Minimal TCP/IP overhead (over Ethernet frames) [closed]

不打扰是莪最后的温柔 提交于 2019-12-23 13:00:09

问题


How small is the smallest frame size in Ethernet? What is the TCP and IP protocol overhead?

What I want to find out is the overhead of a single byte TCP/IP stream in terms of used bandwidth (one way, excluding the ACK). I assume it is in the vicinity of 32-100 bytes, but its really not my area of expertise.

EDIT I'm programming a web server and I want to program the correct sizes for my application data so I get good throughput in my program. For this I want to know what limits I have to reduce bandwidth.


回答1:


The 802.3 standard specifies the minimal frame size as implementation-dependent. All the specific, most popular implementations (up to and including 100Mbps, 1Gbps, and 10Gbps) have it set as 512 bits, which is equal to 64 octets. Keep in mind that this includes the header (not including the preamble and the SFD, so 12 bytes for the addresses and 2 bytes for the frame type) and the CRC (4 bytes) in the trailer.
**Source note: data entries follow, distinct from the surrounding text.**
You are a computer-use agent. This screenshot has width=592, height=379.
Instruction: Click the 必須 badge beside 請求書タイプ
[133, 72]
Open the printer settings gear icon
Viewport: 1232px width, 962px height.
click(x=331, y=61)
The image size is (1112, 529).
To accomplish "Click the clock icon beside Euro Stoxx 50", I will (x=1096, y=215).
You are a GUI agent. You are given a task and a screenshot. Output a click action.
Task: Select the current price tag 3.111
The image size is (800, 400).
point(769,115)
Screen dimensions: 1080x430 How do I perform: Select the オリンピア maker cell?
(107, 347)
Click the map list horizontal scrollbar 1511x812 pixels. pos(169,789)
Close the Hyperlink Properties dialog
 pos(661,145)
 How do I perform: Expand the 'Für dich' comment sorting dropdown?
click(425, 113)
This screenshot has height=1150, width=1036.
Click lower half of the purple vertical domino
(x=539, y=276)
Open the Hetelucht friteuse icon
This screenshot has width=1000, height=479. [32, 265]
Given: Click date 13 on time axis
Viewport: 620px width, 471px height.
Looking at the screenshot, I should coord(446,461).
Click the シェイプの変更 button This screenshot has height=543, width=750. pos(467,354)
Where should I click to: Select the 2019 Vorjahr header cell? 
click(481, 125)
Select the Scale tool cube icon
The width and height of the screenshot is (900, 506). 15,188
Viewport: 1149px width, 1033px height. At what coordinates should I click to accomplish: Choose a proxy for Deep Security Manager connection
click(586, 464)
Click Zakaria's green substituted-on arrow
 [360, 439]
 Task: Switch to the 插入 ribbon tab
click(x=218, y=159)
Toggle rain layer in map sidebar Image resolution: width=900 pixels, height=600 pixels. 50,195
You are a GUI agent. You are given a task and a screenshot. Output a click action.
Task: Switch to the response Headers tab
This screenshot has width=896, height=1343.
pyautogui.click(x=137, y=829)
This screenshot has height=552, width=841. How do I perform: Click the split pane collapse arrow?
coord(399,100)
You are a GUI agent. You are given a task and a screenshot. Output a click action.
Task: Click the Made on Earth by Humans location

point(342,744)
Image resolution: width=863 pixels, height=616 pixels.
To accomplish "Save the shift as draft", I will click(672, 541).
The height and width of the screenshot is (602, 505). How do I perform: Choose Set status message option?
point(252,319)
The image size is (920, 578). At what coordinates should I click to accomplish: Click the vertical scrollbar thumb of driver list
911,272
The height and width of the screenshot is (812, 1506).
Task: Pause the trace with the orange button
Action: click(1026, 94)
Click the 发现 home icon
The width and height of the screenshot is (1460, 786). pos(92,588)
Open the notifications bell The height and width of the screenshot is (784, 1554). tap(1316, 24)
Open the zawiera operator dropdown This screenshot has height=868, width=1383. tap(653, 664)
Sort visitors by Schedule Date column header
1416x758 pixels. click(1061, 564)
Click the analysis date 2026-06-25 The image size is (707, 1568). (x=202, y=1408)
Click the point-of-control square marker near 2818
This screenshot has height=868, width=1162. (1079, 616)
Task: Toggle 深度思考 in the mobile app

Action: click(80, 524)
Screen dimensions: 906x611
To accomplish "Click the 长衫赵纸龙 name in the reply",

Therefore, while transmitting a frame with the minimal size, we've got 46 bytes for the data itself.

The basic IPv4 header is 20 bytes long, and the TCPv4 header is 20 bytes as well. Keep in mind that both of these headers can include an additional optional "Options" field that may enlarge them (I don't know about any systems actually doing that, though). That leaves you 6 bytes for your real data inside a minimally-sized Ethernet frame.